In another aspect, the invention comprises a method for telemetering data between wellbores. The method comprises activating a first transmitter to generate a first magnetic field, the first transmitter disposed on a drilling tool disposed in a first wellbore. A formation magnetic field induced by the first magnetic field is detected with at least one receiver, the at least one receiver disposed about an external surface of a conductive liner at a selected depth in a second wellbore. A drilling tool characteristic is determined from the detected formation magnetic field.
In another aspect, the invention comprises a system for determining characteristics of geologic formations between conductively lined wellbores. The system comprises at least two axially spaced apart electromagnetic transmitters positioned at selected depths in a first wellbore and disposed about an external surface of a conductive lining. At least two axially spaced apart electromagnetic receivers are positioned at selected depths in a second wellbore and disposed about an external surface of a conductive lining. At least one surface control station is operatively coupled to the at least two transmitters and the at least two receivers, and the at least one surface control station is adapted to selectively activate each of the at least two electromagnetic transmitters to generate first magnetic fields and to selectively activate each of the at least two electromagnetic receivers to detect formation magnetic fields induced by the first magnetic fields.
In another aspect, the invention comprises a system for determining characteristics of geologic formations between conductively lined wellbores. The system comprises a plurality of axially spaced electromagnetic transmitters disposed about an external surface of a conductive liner at selected depths in a first wellbore, and the plurality of electromagnetic transmitters are adapted to generate first magnetic fields. A plurality of axially spaced electromagnetic receivers are disposed about an external surface of a conductive liner at selected depths in a second wellbore, and the plurality of electromagnetic receivers are adapted to detect formation magnetic fields induced by the first magnetic fields. The system also comprises means for calculating an amplitude ratio from the detected formation magnetic fields, and means for determining a characteristic of the geologic formation from the amplitude ratio.

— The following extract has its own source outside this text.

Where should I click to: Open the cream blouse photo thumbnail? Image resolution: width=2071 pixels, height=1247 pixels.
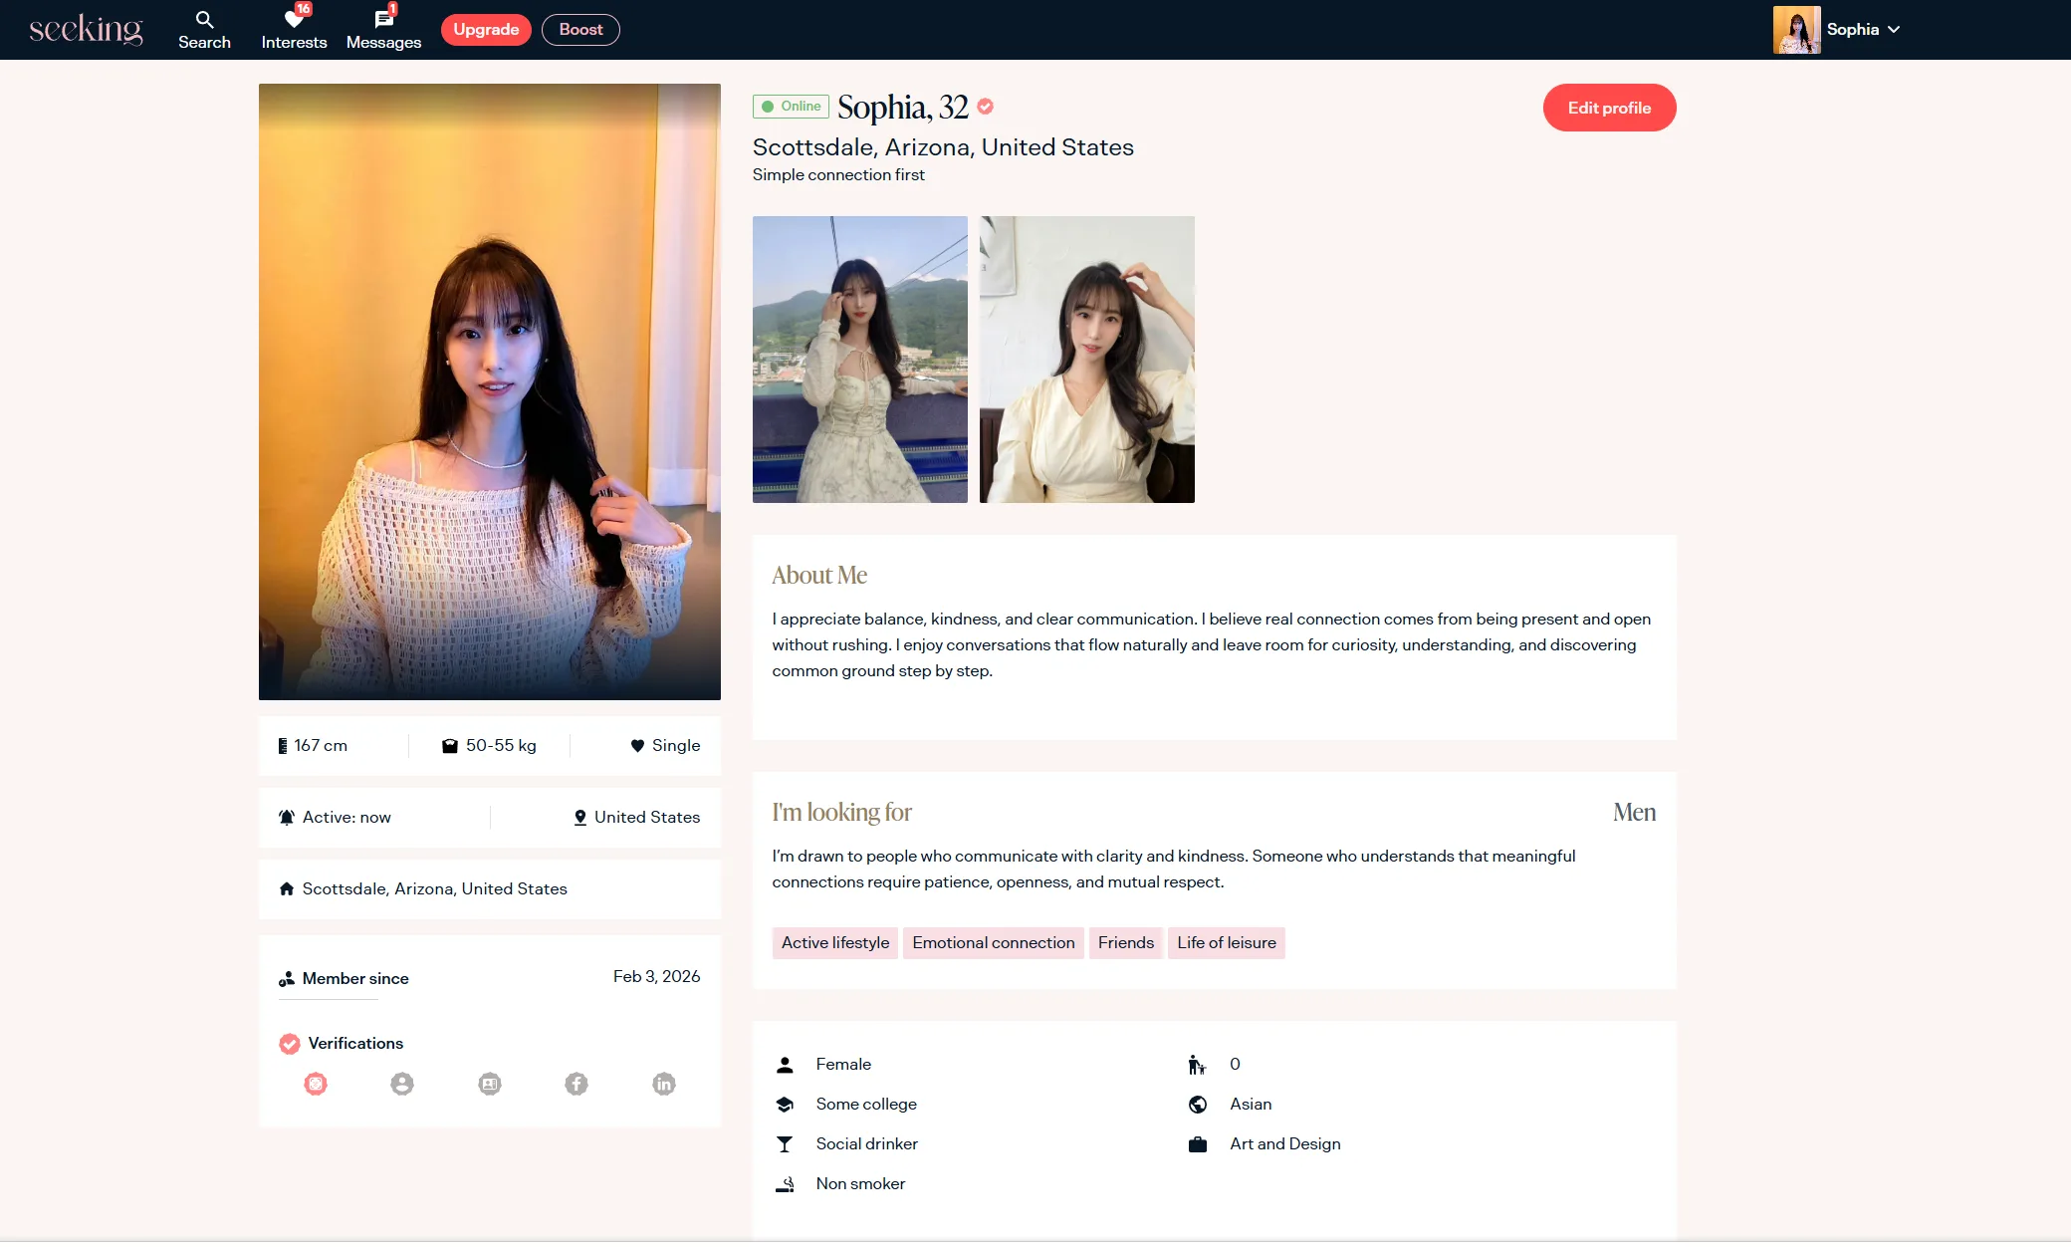(x=1087, y=360)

In another aspect, the invention comprises a system for determining characteristics of geologic formations proximate a conductively lined wellbore. The system comprises a plurality of axially spaced electromagnetic transmitters disposed about an external surface of a conductive liner at selected depths in a wellbore, and the plurality of electromagnetic transmitters are adapted to generate first magnetic fields. A plurality of axially spaced electromagnetic receivers are disposed about an external surface of a conductive liner at selected depths in the wellbore, and the plurality of electromagnetic receivers adapted to detect formation magnetic fields induced by the first magnetic fields. The system also comprises means for calculating an amplitude ratio from the detected formation magnetic fields, and means for determining a characteristic of the geologic formation from the amplitude ratio.